To run the CMGF, we also need to specify how we approximate the non-Gaussian integrals. First, we use an EKF-style approximation based on a first-order Taylor approximation of the nonlinear emission function.

# Run CMGF-EKF and extract final estimates for moments
ekf_post = conditional_moments_gaussian_filter(cmgf_params, EKFIntegrals(), y, inputs=X)
ekf_means, ekf_covs = ekf_post.filtered_means, ekf_post.filtered_covariances
# Plot posterior predictive distribution
plot_posterior_predictive(X, y, ekf_means[-1], ekf_covs[-1])
_ = plt.title("Posterior Predictive with CMGF-EKF \n (after seeing all data points)")
../../_images/9fb4bd944e62850b750ad13a0843ebf87e49556b53ba706435dbdb989f1bfa93.png
fig, _ = plot_online_inference(ekf_means, ekf_covs, w_mean_laplace)
fig.suptitle("Online inference of weights with CMGF-EKF", y=1.05)
Text(0.5, 1.05, 'Online inference of weights with CMGF-EKF')
../../_images/018688825c987329bcfd3f89e7c4641afe40190ee77aa509ec38bab0aeca01ce.png

Run the CMGF using the UKF-style integral approximations#

Next we use a UKF-style approximation based on a sigma-point approximation of the nonlinear emission function.

# Run CMGF-UKF and extract final estimates for moments
ukf_post = conditional_moments_gaussian_filter(cmgf_params, UKFIntegrals(), y, inputs=X)
ukf_means, ukf_covs = ukf_post.filtered_means, ukf_post.filtered_covariances
# Plot posterior predictive distribution
plot_posterior_predictive(X, y, ukf_means[-1], ukf_covs[-1])
_ = plt.title("Posterior Predictive with CMGF-UKF \n (after seeing all data points)")
../../_images/48e25eedfd43ac04ab8472e97e6bcdd7461178e7603d67e9834785e13ca9e960.png
fig, _ = plot_online_inference(ukf_means, ukf_covs, w_mean_laplace)
fig.suptitle("Online inference of weights with CMGF-UKF", y=1.05)
Text(0.5, 1.05, 'Online inference of weights with CMGF-UKF')
../../_images/63bef2636056cd7c655a5d24db4f9e607ff786ea276d03562b586d46ef8055f1.png

GHKF#

Finally, run the CMGF using Gauss-Hermite quadrature to approximate the integrals.

# Run CMGF-GHKF and extract final estimates for moments
ghkf_post = conditional_moments_gaussian_filter(cmgf_params, GHKFIntegrals(order=5), y, inputs=X)
ghkf_means, ghkf_covs = ghkf_post.filtered_means, ghkf_post.filtered_covariances
# Plot posterior predictive distribution
plot_posterior_predictive(X, y, ghkf_means[-1], ghkf_covs[-1])
_ = plt.title("Posterior Predictive with CMGF-GHKF \n (after seeing all data points)")
../../_images/001305efe4cd17cb3ba55e085982037ff890d15b7b9a8b88f2355785aa39699c.png
fig, _ = plot_online_inference(ghkf_means, ghkf_covs, w_mean_laplace)
fig.suptitle("Online inference of weights with CMGF-GHKF", y=1.05)
Text(0.5, 1.05, 'Online inference of weights with CMGF-GHKF')
../../_images/8f8969917d0bd5ffdc7fa5ae00096e82a56292f2cdfe36f9008a75969dd65709.png

Conclusion#

This notebook demonstrates how to use a conditional moments Gaussian filter (CMGF) to perform online approximate inference of the weights of a logistic regression model.

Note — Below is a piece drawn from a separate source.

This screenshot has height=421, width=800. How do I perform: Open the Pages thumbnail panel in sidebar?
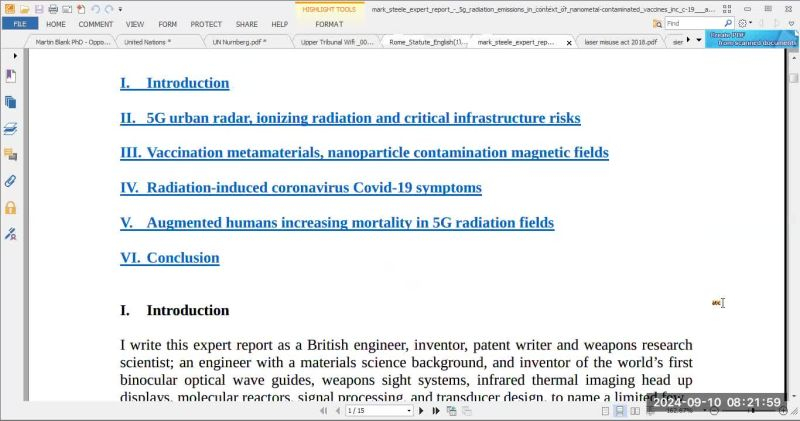click(11, 102)
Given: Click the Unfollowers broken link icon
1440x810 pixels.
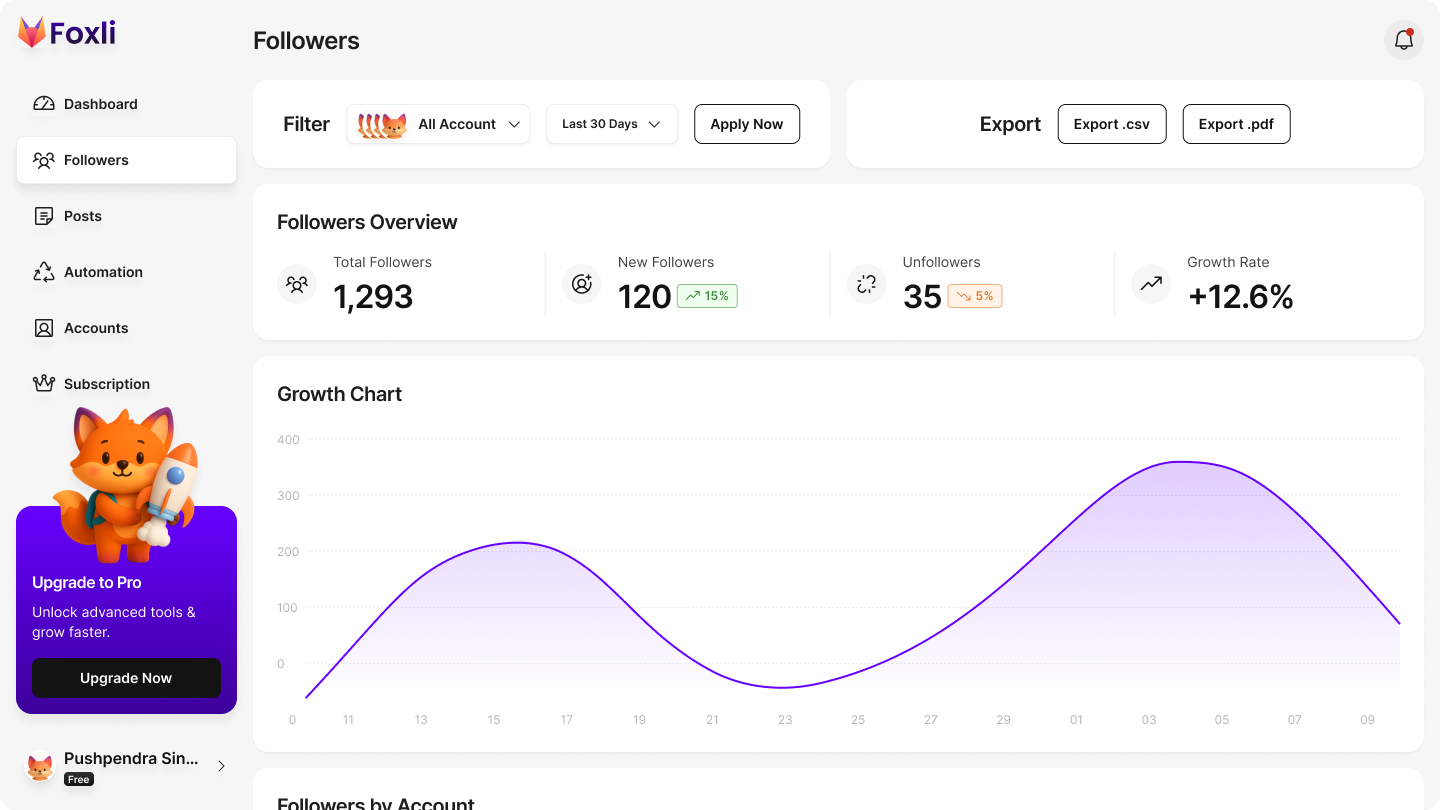Looking at the screenshot, I should [x=866, y=284].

You can choose different methods of approximating the integrals inside the CMGF, and here it looks like the Gauss-Hermite quadrature rule yields a filter that best approximates the offline posterior estimate.

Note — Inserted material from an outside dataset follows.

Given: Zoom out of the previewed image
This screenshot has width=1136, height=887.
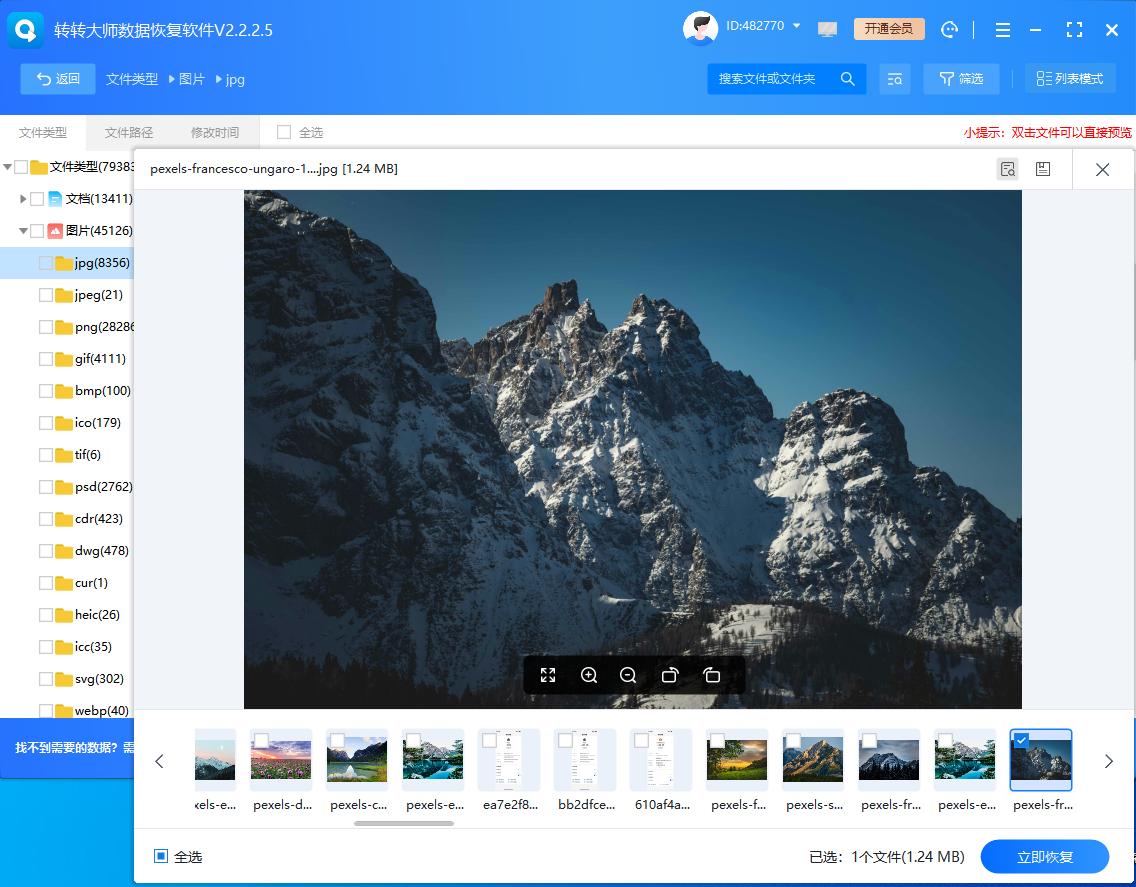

In all cases, it appears the online estimates slightly underestimate the magnitude of the true weights. This bias likely arises from an accumulation of errors since the online algorithms iteratively approximate the filtering distributions as Gaussian at each time point, whereas the Laplace approximation forms a Gaussian approximation to the full posterior. It appears that the UKF and Gauss-Hermite integral approximations are slightly better than the EKF in this regard.

Overall, this notebook shows how straightforward it is to perform these challenging inference tasks using Dynamax!